Welcome to the merry month of March. Ordinarily, March comes in like a lion and out like a lamb, but I rather expect that whatever the weather does, the emotional climate is just opposite in this book. But I get ahead of myself.
Turns out that when Elizabeth promised to visit Charlotte, she wasn't initially serious, but stuck at home with Jane in London and Charlotte moved to Kent, she's decided to make the trip, which will allow her an overnight visit with her sister on the way.
There was novelty in the scheme; and as, with such a mother and such uncompanionable sisters, home could not be faultless, a little change was not unwelcome for its own sake. . . . The only pain was in leaving her father, who would certainly miss her, and who, when it came to the point, so little liked her going that he told her to write to him, and almost promised to answer her letter.
Gotta love a snarky narrator. Elizabeth sees Wickham before she leaves, and there's this lovely bit of foreshadowing: "[S]he parted from him convinced that, whether married or single, he must always be her model of the amiable and pleasing."
About that carriage ride
The journey to London is twenty-four miles, and they are travelling in a chaise - in this case, probably a hired coach that seats three people inside. The chaise might have been pulled by two or four horses - each pair of horses would have been steered by a postilion - a rider astride one of the horses. A team of four horses would travel faster than a team of two - in fair weather on good roads, a single team would be able to travel 5-8 miles per hour, a team of four probably 8-12 miles per hour. Of course, the faster you go, the sooner you have to stop to change teams, and it is likely that Elizabeth's trip required at least one stop to change horses - and quite possibly more than one stop to pay a toll, which was based on the number of horses and the distance to be travelled. The More You Know*
They arrived by noon, and then spent the morning shopping - in case that is confusing, you ought to know that the entire time period before dinner was known as the "morning" - hence, "morning calls" were paid during the daytime (usually not until after eleven o'clock, in case the family breakfasted late). "Dinner" occurred between five and, say, eight in the evening, depending on whether one was in the country or town and on the particular custom of the family. (Those in the country tended to dine earlier.)
Elizabeth and Mrs Gardiner discuss Wickham's engagement to Miss King, and whether Wickham's motives are merceneary. Elizabeth asks "Pray, my dear aunt, what is the difference in matrimonial affairs, between the mercenary and the prudent motive? Where does discretion end, and avarice begin?" and I believe Mrs Gardiner's analysis is a good one: Wickham paid no attention to Miss King until she inherited her boatload of money.

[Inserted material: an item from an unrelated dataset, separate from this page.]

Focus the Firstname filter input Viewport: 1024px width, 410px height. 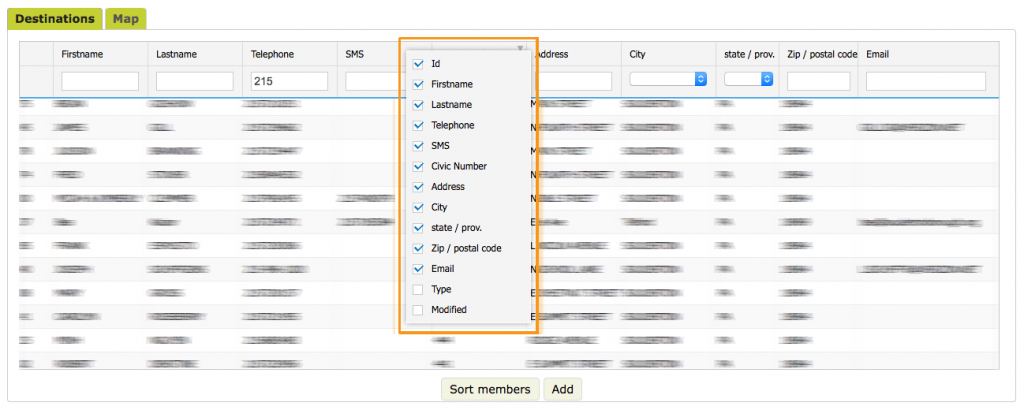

Lizzy closes the chapter by casting aspersions on men in general, then promising to take a pleasure tour to the Lake District in the summer with her aunt and uncle.
Austen displays her connection with the Romantic movement of her times
No scheme could have been more agreeable to Elizabeth, and her acceptance of the invitation was most ready and grateful. "My dear, dear aunt," she rapturously cried, "what delight! what felicity! You give me fresh life and vigour. Adieu to disappointment and spleen. What are men to rocks and mountains? Oh! what hours of transport we shall spend! And when we do return, it shall not be like other travellers, without being able to give one accurate idea of any thing. We will know where we have gone -- we will recollect what we have seen. Lakes, mountains, and rivers shall not be jumbled together in our imaginations; nor, when we attempt to describe any particular scene, will we begin quarrelling about its relative situation. Let our first effusions be less insupportable than those of the generality of travellers."
I particularly adore the phrase "What are men to rocks and mountains?" for its beauty and for its echoes of the Romantic poets such as George Gordon, Lord Byron, Walter Scott, and William Wordsworth, who, in Lyrical Odes, asserted the importance of nature, as in this bit from the Preface:
Humble and rustic life was generally chosen, because, in that condition, the essential passions of the heart find a better soil in which they can attain their maturity, are less under restraint, and speak a plainer and more emphatic language; because in that condition of life our elementary feelings coexist in a state of greater simplicity, and, consequently, may be more accurately contemplated, and more forcibly communicated; because the manners of rural life germinate from those elementary feelings, and, from the necessary character of rural occupations, are more easily comprehended, and are more durable; and, lastly, because in that condition the passions of men are incorporated with the beautiful and permanent forms of nature.